Question

A rigid container contain 1kg ${N_2}$ gas at 400K if final temperature is 800K then find change in entropy $\left( {{\mathbf{J}}{{\mathbf{K}}^{ - 1}}} \right)$
[Given:${C_p} = 29.099\;joule$]
(a) 512.86
(b) 1025.736
(c) 256.43
(d) 170.9

Answer 1

At constant pressure heat change can be defined as its enthalpy change of the system. We can define heat capacity as the change in temperature in the sample for a given amount of heat.

Complete Step by step answer: As we define the heat capacity, molar heat capacity or specific heat capacity is more specific as they are defined on the mass of the substance.
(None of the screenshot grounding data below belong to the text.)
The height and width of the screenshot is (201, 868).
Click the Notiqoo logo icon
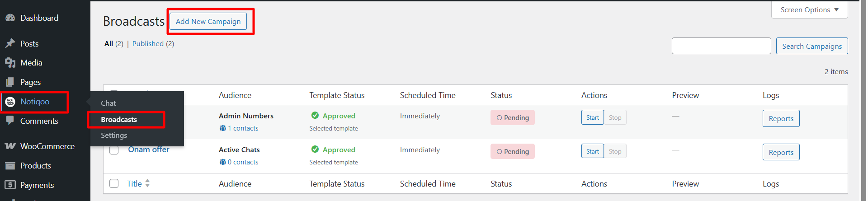point(10,102)
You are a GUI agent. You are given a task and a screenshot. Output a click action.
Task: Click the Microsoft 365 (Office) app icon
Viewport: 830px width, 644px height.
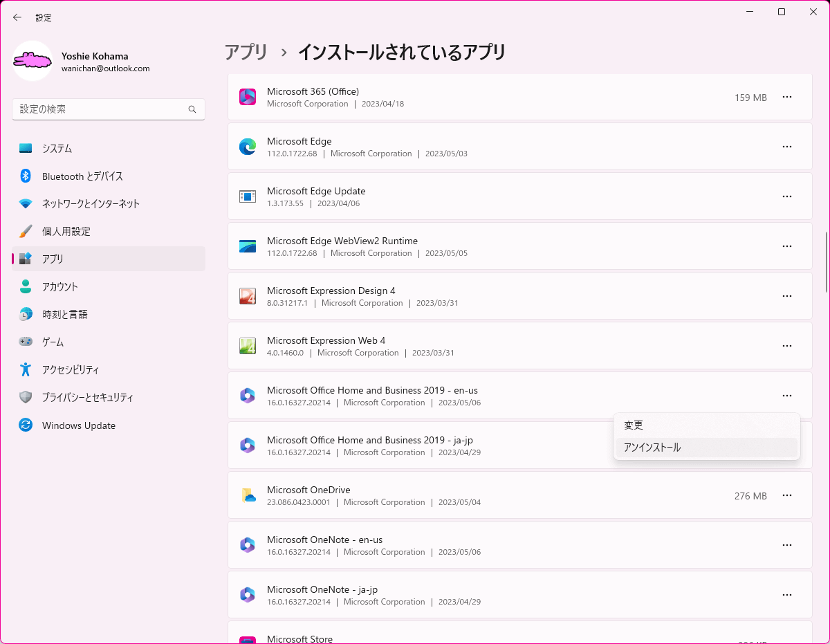(248, 97)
Specific heat capacity can be defined as the energy that must be added to the mole of substance in order to increase the temperature by one unit.

Now let us see what is meant by entropy. Entropy is defined as a measure of randomness or disorder of the system. Change in entropy of a system is given as the ratio of heat absorbed $\left( q \right)$ isothermally and reversibly by the system to the temperature$\left( T \right)$ at which heat is absorbed.
$\vartriangle S = \dfrac{q}{T}$
Where $n$, is the number of moles and $T$is the final temperature.
Now, we can see the molar specific heat at constant pressure
${C_p} = \dfrac{S}{n}$
Where $n$, is the number of moles and $s$ is the entropy
Hence by definition of molar specific heat we can say,
${C_p} = \dfrac{q}{{n\vartriangle T}}$
$q = n{C_p}\vartriangle T$
We have given 1kg of ${N_2}$, Then
$number\;of\;moles = \dfrac{{mass\;of\;{N_2}}}{{molar\;mass\;of\;{N_2}}} = \dfrac{{1000}}{{28}}$
Also, $\vartriangle T = 800 - 400 = 400$
${C_p} = 29.099J$ [Given]
Substituting the equation
$q = \dfrac{{1000}}{{28}} \times 29.099 \times 400$
$\Rightarrow q = 415700$
Now from the equation of change in entropy,
$\vartriangle S = \dfrac{q}{T}$
$\Rightarrow \vartriangle S = \dfrac{{415700}}{{800}}$
$\vartriangle {\text{S}} = 519.625\;J{K^{ - 1}}$
Hence, the closest option is 512.86

Hence the, option (a) is correct.

Note: The entropy change during an adiabatic reversible change is always zero. Since we know that the heat for an adiabatic process will be zero. So we can say that the change in entropy will also be zero.
$q = 0\; \Rightarrow \;\vartriangle S = 0$